* BRIEF *
Only the lines from the one containing "Screen dimensions: 732x504" through the last line below belong in your copy; transcribe them exactly and omit any pictures.

-------- RECORDS SHOWN

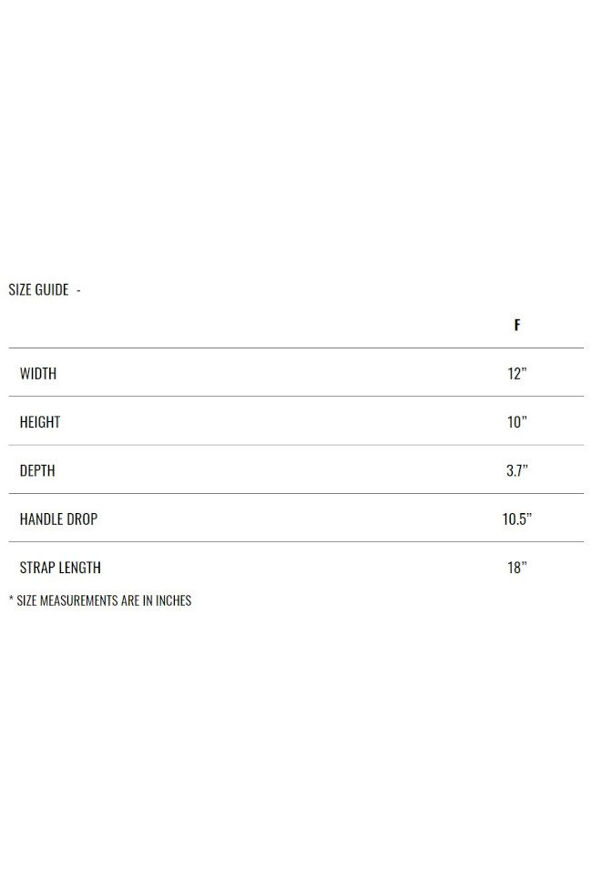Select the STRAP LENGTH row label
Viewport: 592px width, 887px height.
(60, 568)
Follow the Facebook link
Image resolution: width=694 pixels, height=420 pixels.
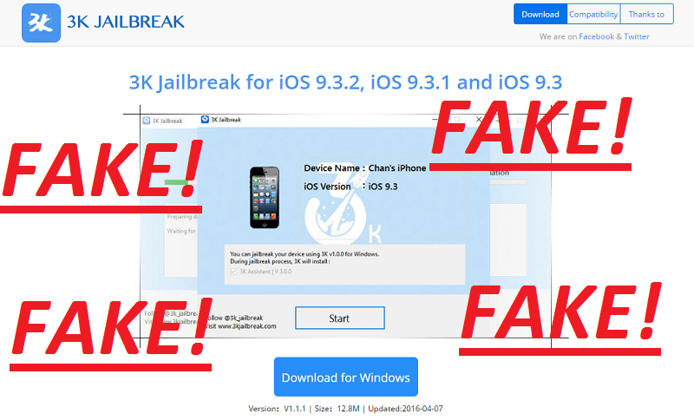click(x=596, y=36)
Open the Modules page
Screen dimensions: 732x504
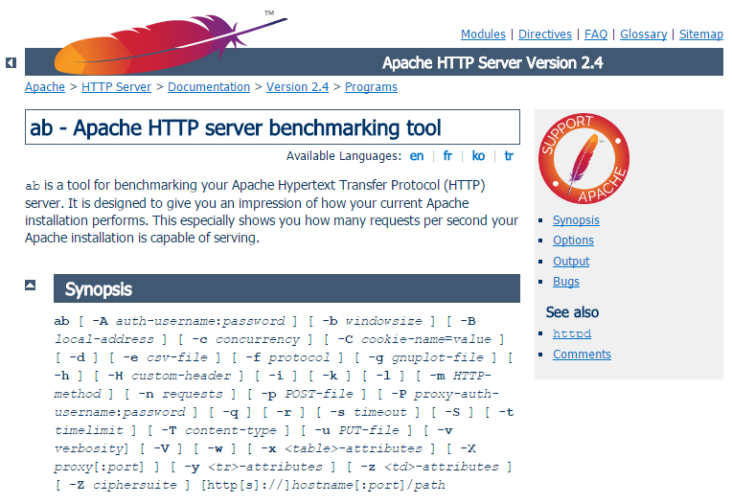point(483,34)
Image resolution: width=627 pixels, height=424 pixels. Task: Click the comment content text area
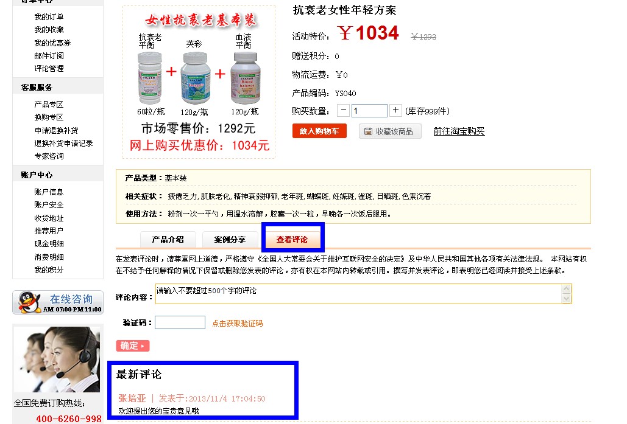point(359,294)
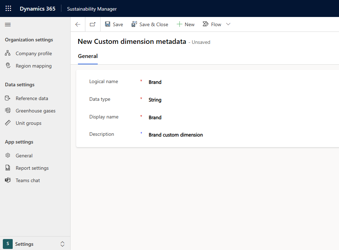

----------------

* ANSWER TO THIS EXERCISE *
Screen dimensions: 732x504
point(483,34)
Image resolution: width=627 pixels, height=424 pixels. Task: Click the comment content text area
point(359,294)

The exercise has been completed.